WORK ORDER -
Continue the parent's post about finding hope while raising a child with autism, starting right after its last sentence. The data that follows the post is separate from it.

PAGE EXCERPT -
= = = = = = =

In other words, as we ring in the new year (and may it be better than the last one!) there is hope here.

The truth is, I can remember a time (well, honestly, there have been several) where I was so overwhelmed I could not conjure up any hope. Going to that dark place didn’t help me and it certainly didn’t help my boy, but in the early days of his diagnosis it seemed impossible to feel any other way. At the time we were living hours from any of our relatives and they all worked anyway, and we lived in a state that provided us with only eight hours of therapy a month (!) for our son who had an official autism diagnosis. I immediately got trained in ABA and worked with him thirty hours a week for the next fifteen months until we moved to the haven of New Jersey and its excellent Early Intervention system. There were so many times during that difficult period that I felt I was losing myself, and I wished I’d known some parents with older kids who could give me some advice.

And that’s why I’m writing today.

Whether your child has just been diagnosed, is just starting school, or is struggling through a difficult period, I’d like to share strategies that worked for me in the past that I wish I’d executed fourteen years ago, not just in recent years. I hope these help!

1) If at all possible, I recommend trying to get your son or daughter an appointment with one of Autism Speak’s Autism Treatment Networks. We’ve been bringing our son to the one in Philadelphia for eight years, and they have been cutting edge with medications and strategies to make his life better. Plus it’s always good to have a second opinion on how your child is doing.

= = = = = = =

DATA FOR REVIEW -
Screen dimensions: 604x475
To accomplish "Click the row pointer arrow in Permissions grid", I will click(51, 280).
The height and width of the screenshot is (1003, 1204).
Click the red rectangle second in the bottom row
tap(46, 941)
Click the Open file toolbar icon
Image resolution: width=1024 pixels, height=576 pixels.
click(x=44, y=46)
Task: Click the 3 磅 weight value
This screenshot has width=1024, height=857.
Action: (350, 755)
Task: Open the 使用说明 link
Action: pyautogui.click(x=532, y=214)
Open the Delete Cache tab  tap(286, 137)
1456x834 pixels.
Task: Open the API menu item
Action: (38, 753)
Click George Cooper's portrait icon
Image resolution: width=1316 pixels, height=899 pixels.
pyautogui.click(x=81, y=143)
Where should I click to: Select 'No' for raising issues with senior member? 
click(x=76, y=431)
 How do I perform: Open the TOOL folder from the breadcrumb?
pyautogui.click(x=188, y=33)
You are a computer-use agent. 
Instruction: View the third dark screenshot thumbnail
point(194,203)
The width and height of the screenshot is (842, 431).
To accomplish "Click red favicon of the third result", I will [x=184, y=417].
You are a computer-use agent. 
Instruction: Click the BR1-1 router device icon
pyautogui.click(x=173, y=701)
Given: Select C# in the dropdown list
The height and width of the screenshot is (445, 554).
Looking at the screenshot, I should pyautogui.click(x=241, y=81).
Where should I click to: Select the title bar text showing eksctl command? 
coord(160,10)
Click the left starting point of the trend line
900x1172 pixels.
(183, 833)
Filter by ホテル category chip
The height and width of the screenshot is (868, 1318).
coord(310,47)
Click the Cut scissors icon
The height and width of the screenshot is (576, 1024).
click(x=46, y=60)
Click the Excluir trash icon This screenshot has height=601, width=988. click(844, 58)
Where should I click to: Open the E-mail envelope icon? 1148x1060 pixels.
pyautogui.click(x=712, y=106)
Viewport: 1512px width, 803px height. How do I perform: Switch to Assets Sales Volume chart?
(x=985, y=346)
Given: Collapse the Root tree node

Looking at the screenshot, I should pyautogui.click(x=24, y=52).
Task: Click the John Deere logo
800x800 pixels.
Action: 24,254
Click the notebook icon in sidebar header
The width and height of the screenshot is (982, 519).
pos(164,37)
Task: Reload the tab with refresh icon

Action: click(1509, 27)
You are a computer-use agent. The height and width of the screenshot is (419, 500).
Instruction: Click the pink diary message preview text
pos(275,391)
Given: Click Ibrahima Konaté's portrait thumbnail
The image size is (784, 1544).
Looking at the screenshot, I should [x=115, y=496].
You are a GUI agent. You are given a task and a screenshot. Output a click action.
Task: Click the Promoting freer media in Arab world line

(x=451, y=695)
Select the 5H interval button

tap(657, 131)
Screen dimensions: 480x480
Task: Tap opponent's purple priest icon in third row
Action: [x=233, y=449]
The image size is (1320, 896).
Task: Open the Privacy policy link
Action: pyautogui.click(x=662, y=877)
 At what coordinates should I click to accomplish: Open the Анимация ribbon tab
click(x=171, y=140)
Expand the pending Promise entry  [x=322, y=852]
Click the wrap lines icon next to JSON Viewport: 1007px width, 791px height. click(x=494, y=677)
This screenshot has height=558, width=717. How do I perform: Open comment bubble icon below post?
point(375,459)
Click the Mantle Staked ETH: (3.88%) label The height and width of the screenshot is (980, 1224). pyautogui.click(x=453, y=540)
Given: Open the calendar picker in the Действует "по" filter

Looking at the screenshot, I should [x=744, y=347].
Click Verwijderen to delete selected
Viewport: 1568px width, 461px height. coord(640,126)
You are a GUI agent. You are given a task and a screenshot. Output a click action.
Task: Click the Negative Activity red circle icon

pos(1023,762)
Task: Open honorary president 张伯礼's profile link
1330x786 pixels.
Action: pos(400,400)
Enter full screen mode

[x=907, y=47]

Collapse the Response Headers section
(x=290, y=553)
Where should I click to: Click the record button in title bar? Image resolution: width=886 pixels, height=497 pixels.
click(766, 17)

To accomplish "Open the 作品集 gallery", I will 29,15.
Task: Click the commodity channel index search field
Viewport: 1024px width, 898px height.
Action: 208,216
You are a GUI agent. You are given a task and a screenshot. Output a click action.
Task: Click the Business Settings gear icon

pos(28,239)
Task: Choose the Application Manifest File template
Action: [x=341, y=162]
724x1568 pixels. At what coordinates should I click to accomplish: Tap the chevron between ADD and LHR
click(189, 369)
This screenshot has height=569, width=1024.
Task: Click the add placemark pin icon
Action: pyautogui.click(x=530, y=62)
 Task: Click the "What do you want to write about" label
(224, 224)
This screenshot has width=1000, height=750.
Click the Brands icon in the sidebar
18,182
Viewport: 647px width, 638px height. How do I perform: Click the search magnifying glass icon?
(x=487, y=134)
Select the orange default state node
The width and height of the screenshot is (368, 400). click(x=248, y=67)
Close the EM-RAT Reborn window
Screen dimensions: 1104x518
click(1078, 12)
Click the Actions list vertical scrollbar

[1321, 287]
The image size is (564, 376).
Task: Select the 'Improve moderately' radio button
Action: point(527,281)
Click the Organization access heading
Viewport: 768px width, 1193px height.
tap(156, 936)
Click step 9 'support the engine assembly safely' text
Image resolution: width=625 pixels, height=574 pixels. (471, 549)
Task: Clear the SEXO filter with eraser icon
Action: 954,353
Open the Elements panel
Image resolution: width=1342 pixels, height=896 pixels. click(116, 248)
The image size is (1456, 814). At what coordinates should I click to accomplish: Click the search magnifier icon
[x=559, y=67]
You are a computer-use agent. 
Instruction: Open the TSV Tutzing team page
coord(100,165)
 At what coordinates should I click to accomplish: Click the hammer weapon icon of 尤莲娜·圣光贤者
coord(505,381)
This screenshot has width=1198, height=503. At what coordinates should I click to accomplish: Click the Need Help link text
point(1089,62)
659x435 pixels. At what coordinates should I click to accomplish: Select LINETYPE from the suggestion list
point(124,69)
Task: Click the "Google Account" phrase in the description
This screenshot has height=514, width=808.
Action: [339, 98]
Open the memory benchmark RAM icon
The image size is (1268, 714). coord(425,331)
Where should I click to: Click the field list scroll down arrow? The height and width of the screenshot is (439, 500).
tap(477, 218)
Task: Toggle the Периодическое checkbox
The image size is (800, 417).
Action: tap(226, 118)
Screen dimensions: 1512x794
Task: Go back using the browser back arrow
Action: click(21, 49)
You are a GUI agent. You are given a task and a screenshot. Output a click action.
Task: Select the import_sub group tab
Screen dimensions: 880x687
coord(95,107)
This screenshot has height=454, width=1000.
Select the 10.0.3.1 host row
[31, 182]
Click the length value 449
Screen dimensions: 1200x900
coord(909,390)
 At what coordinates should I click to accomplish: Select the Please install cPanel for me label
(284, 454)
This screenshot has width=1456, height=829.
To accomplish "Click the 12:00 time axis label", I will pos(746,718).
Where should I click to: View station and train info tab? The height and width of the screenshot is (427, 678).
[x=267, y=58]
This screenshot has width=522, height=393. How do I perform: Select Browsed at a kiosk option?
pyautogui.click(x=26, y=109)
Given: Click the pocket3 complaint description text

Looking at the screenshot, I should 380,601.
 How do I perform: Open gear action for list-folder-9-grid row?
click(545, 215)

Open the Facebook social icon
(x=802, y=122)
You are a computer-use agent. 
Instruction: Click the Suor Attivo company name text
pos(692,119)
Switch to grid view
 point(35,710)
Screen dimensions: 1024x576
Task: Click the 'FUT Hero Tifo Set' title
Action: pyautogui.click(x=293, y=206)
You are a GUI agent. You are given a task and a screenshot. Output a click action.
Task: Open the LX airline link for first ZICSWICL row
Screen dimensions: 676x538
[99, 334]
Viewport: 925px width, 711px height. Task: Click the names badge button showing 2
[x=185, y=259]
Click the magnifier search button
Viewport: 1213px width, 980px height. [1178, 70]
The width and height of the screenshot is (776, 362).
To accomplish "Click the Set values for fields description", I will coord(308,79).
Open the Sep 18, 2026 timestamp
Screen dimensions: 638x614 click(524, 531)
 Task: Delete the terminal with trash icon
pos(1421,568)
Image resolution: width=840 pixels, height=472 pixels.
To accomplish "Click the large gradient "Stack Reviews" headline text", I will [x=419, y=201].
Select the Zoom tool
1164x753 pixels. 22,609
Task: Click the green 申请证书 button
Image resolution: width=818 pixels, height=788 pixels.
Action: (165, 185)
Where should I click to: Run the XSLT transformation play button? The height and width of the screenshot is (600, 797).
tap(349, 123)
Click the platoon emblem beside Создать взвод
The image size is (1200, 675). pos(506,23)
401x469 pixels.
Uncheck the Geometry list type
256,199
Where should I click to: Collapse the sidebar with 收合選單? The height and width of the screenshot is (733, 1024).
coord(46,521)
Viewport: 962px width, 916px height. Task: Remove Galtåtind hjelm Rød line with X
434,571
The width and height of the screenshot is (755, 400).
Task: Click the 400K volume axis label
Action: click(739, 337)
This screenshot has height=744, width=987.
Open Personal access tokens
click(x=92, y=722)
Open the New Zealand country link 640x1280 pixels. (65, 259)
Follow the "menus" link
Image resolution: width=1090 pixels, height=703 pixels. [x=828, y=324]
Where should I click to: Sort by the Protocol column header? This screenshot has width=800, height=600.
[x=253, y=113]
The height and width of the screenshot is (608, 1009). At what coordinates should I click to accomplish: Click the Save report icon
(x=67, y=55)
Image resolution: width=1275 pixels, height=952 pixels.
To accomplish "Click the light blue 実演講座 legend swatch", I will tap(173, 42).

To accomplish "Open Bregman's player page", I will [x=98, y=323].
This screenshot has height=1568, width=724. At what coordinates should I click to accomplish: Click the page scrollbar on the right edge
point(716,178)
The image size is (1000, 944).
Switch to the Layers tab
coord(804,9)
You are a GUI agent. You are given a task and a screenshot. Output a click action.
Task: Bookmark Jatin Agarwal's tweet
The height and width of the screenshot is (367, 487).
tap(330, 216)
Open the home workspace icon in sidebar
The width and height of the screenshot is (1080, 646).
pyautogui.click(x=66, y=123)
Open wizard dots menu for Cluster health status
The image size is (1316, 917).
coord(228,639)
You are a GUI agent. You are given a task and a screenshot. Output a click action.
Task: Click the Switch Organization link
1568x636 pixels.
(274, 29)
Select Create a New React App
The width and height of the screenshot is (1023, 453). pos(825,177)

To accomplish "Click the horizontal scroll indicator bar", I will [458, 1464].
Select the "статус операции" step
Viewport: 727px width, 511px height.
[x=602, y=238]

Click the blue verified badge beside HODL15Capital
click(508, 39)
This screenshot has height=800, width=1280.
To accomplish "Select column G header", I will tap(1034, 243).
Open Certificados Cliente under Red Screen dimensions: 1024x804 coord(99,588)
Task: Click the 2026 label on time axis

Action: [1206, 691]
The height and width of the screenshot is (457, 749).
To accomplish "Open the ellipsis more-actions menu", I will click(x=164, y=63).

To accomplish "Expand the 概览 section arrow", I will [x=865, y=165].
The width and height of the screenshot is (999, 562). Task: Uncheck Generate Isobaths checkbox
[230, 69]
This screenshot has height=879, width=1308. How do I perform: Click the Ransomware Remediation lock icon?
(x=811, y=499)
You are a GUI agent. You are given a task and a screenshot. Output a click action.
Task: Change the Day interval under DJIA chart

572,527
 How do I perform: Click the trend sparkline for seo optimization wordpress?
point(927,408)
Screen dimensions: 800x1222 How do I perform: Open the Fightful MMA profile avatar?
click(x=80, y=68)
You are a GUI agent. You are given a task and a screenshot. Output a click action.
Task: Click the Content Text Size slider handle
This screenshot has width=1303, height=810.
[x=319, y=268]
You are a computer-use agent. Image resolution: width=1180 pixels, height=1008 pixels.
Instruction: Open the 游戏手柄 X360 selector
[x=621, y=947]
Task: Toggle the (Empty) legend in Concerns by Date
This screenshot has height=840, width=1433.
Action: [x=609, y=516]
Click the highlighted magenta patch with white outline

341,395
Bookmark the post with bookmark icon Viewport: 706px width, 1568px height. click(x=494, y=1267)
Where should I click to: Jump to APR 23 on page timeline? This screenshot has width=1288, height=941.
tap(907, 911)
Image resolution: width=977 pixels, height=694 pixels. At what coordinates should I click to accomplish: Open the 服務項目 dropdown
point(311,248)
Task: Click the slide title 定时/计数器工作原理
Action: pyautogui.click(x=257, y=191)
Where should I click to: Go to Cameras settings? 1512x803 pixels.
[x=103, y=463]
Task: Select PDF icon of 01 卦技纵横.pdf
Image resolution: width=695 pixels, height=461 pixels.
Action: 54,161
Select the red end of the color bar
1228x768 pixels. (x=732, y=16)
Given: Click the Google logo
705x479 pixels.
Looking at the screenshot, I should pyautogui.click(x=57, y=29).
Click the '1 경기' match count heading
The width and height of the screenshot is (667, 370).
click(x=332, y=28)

= = = = = = =

OUTPUT OF THE TASK -
2) If you are the primary caretaker of your autistic child, please make sure you take care of yourself. Strive for a few hours every week. Make those doctor’s appointments you’ve been putting off. Get a sitter so you can have coffee with a friend. It’s imperative that you take some time for yourself so you can remain strong for your child. Getting out is good for your health!

3) If you can, join a support group with at least a few other parents with kids your child’s age. Parents can be invaluable resources, especially local ones. These connections could prove to be invaluable.

4) Ask for help, ask for help, ask for help! Whether it’s your neighbor or a friend or a relative, take people up on their offers. Even if they just watch your child so you can run an errand, this break will really help. If you’re nervous about leaving your child alone with someone else have the person offering assistance “shadow” you prior to your leaving him so they can see your routines. People want to help, and while it may take some planning it’s important that you build a network of people who can come to your aid when you need it.

7) Plan time for you and your significant other to take a break together (this will be easier if you create that network!) Raising a child with autism has its gifts, but it can also be tough emotionally and physically on parents. Get that time together to reconnect if you can.

8) If your school district has a special education PTA try to join. This is another way to make important contacts and benefit from parents’ experiences. Plus it helps to be surrounded by adults who understand what you’re going through.

9) Make friends with other parents whose children have your child’s level of autism. I’ve made friends with parents of children with both severe and mild autism, and while I’ve benefitted from both connections sometimes I just need to vent to another parent who gets the severe side of the disorder. Make sure you seek out positive people, they are the ones you will benefit from the most!

10) Every night write down one good thing that happened that day. I will be honest with you, some days it’s just been “He smiled once today.” I have found trying to end each day on a positive note, no matter how small, sets me up for a more positive tomorrow.

I hope these suggestions have helped, and a happy new year to all of you!